[EXERCISE INSTRUCTIONS]
Say how many lines of the listing below hold the string "agent", and say nothing else.

[SUPPLIED RECORDS]
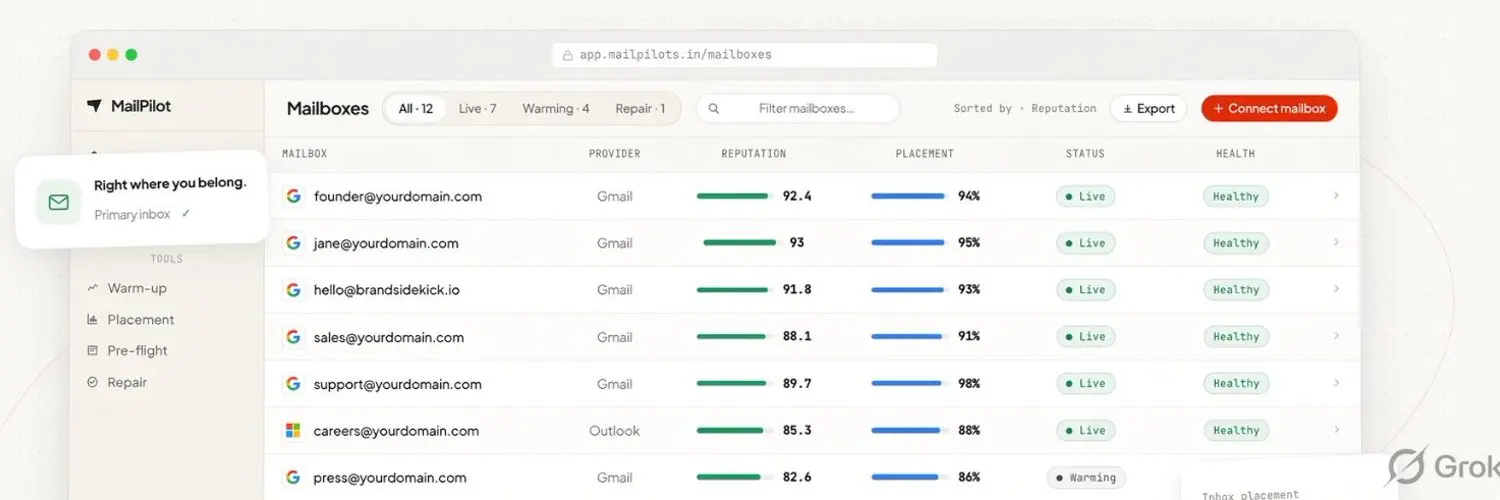This screenshot has height=500, width=1500.
Task: Select the Live · 7 filter tab
Action: [478, 109]
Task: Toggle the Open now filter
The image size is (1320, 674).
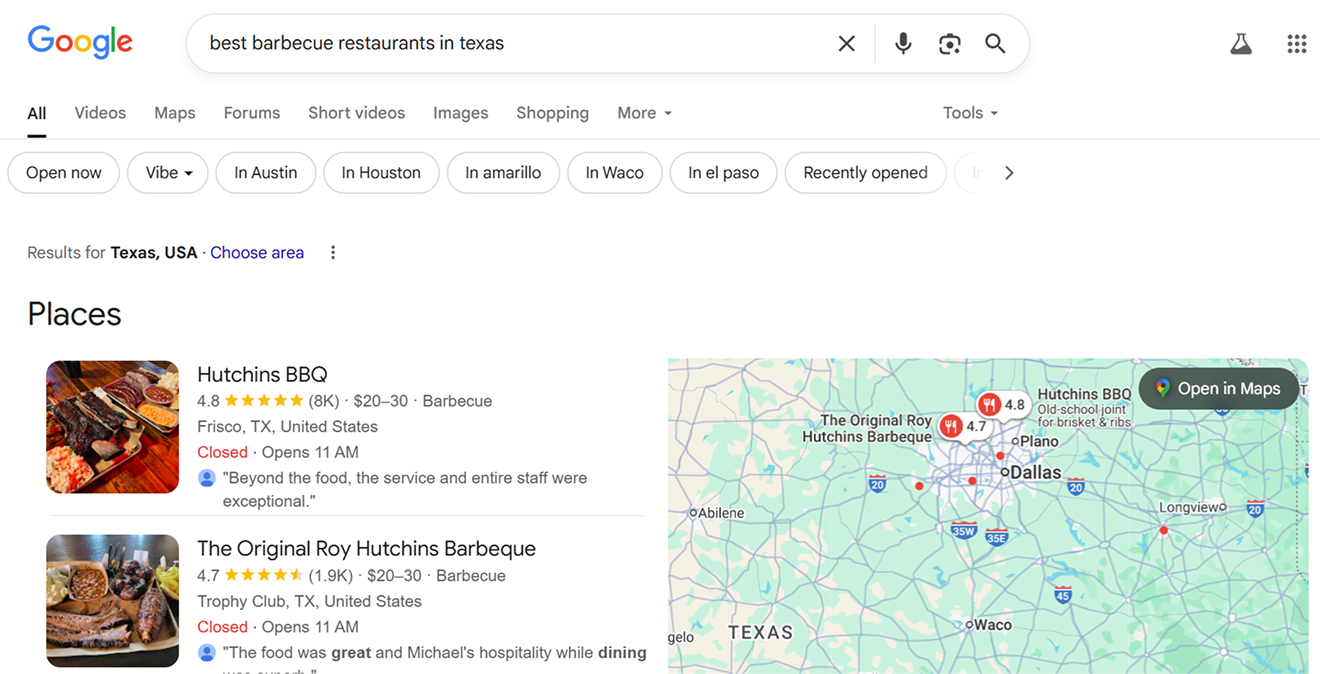Action: (x=64, y=173)
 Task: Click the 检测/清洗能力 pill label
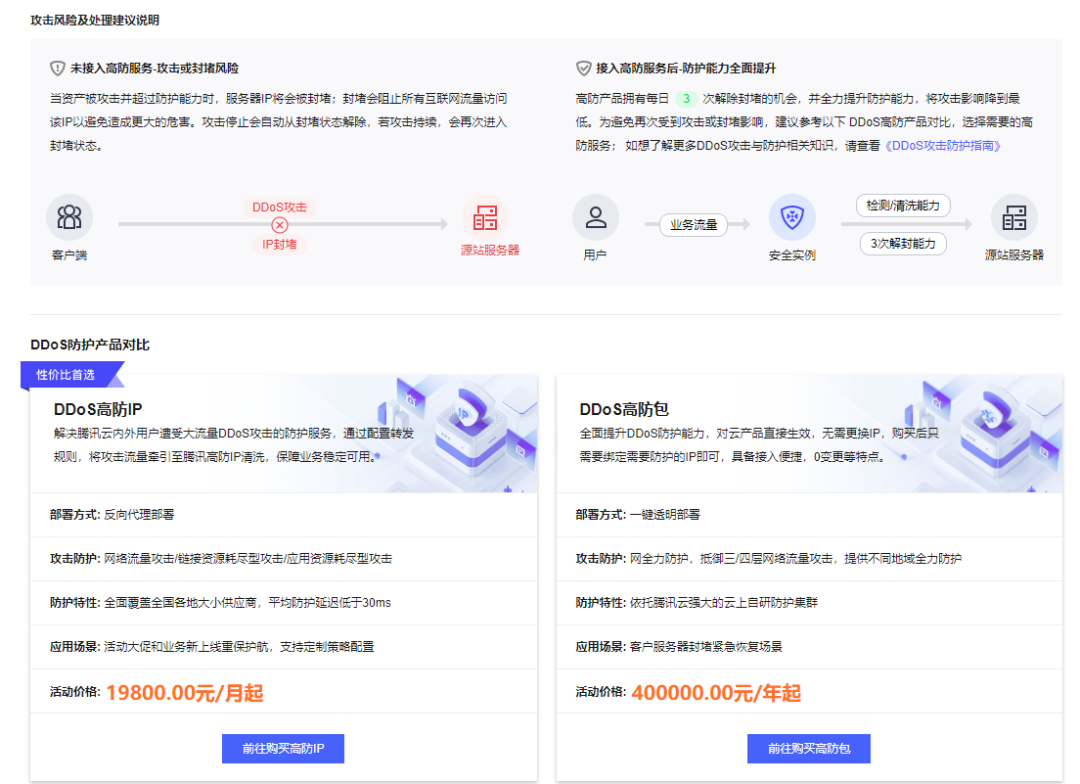(x=903, y=205)
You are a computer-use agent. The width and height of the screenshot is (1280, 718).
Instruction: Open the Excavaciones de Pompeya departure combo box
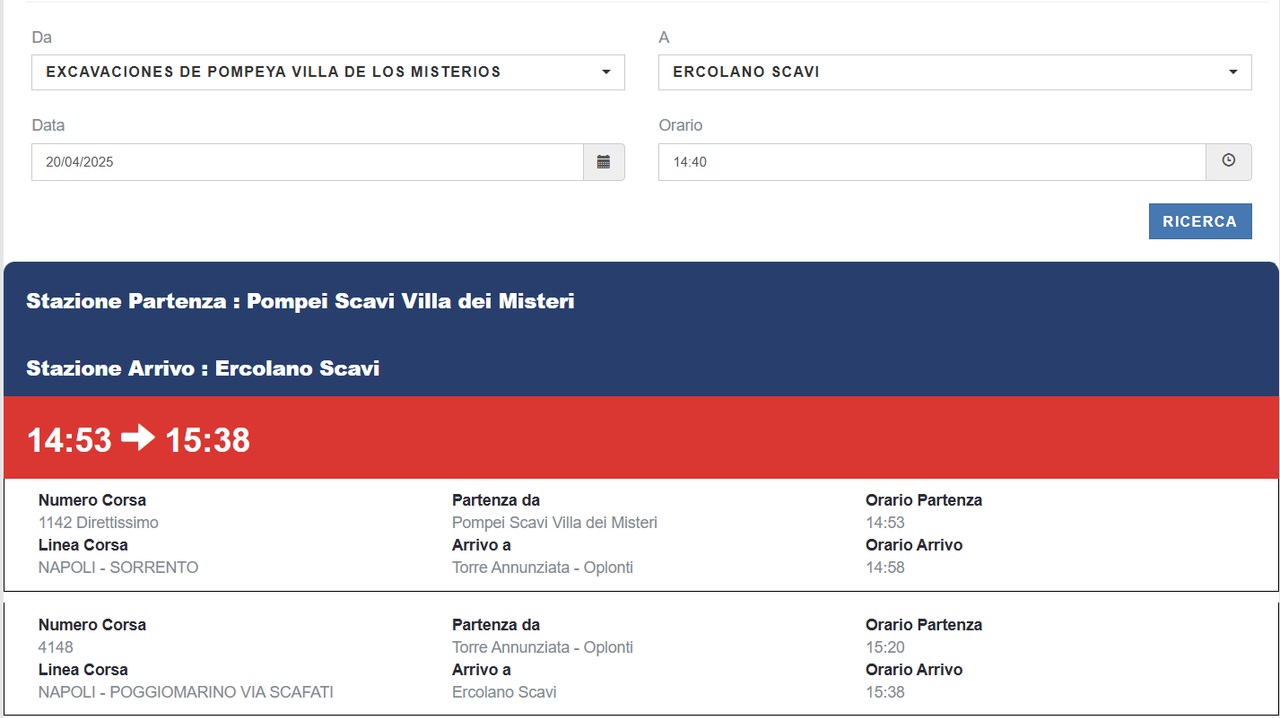pyautogui.click(x=328, y=72)
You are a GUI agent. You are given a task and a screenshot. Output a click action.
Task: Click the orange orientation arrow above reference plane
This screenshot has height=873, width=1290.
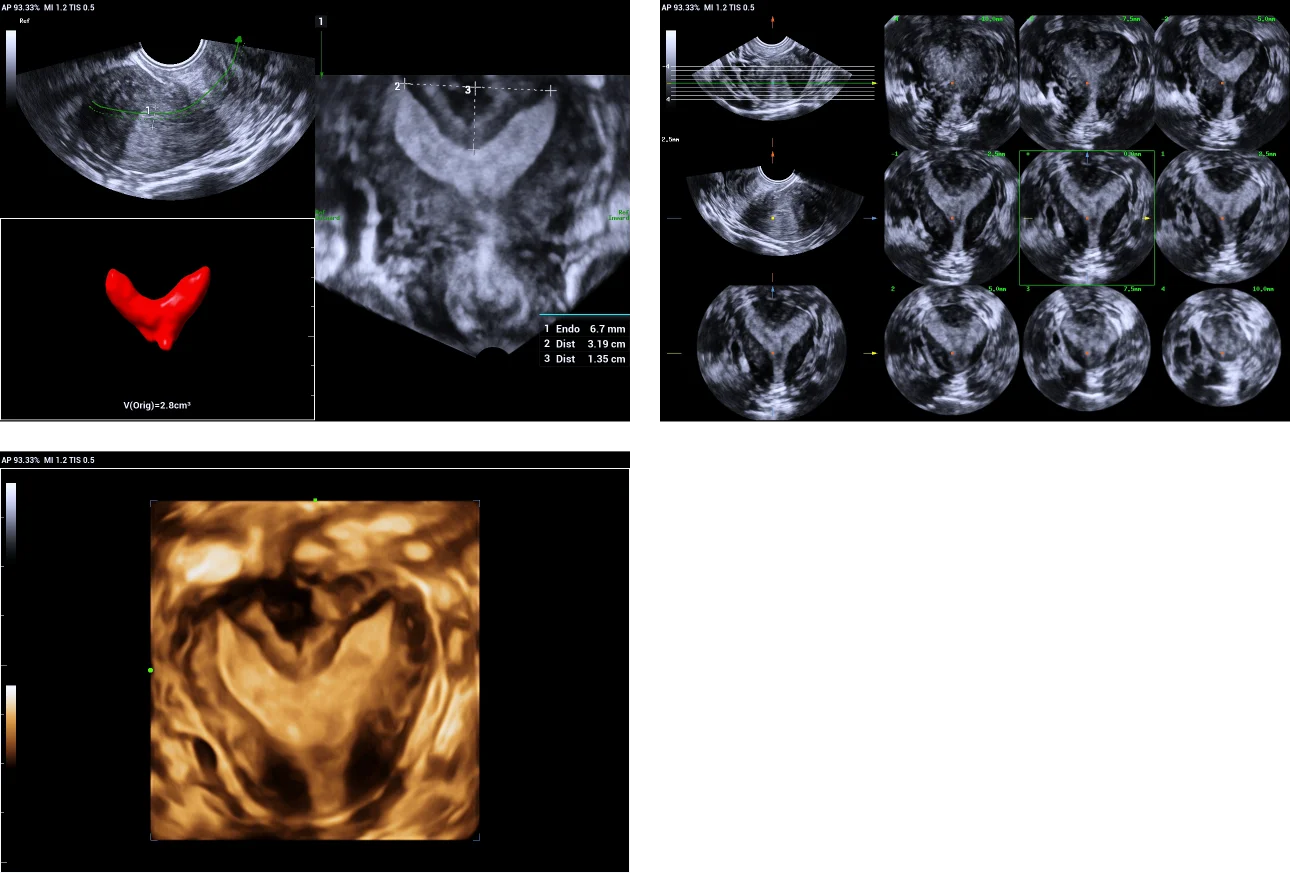pos(773,22)
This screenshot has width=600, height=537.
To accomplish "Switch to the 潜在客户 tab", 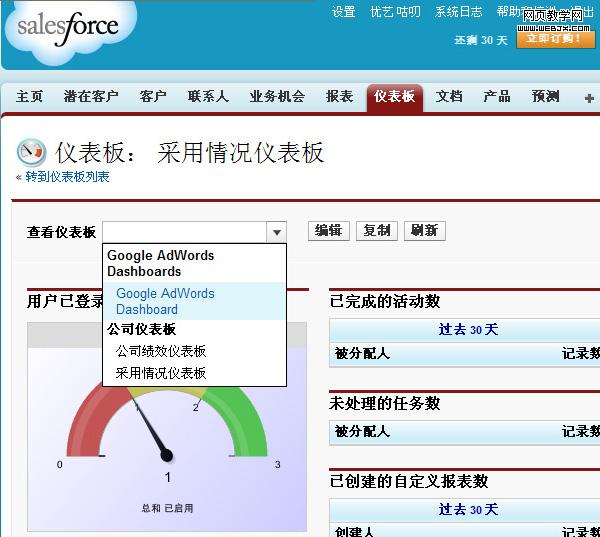I will [91, 97].
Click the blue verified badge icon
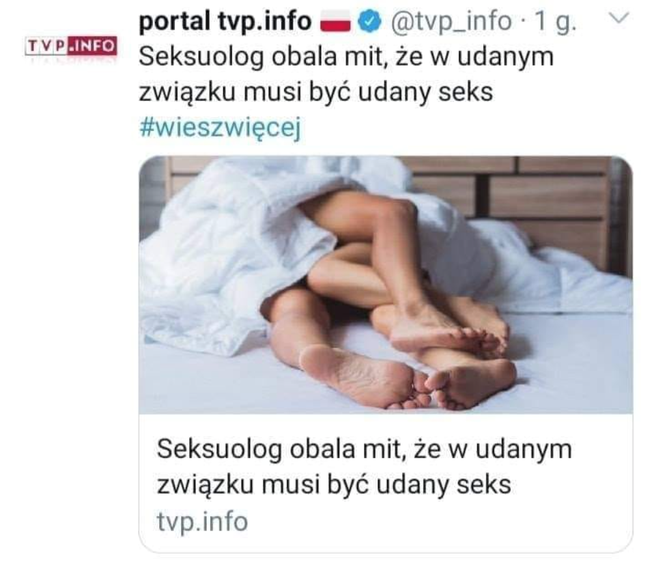654x564 pixels. [x=370, y=22]
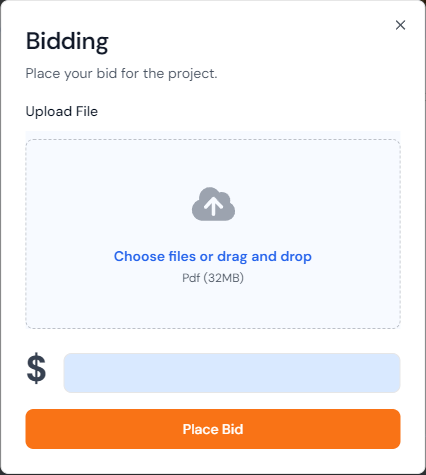Select the 'Pdf (32MB)' file hint text
This screenshot has height=475, width=426.
tap(213, 278)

[RESULT BELOW]
2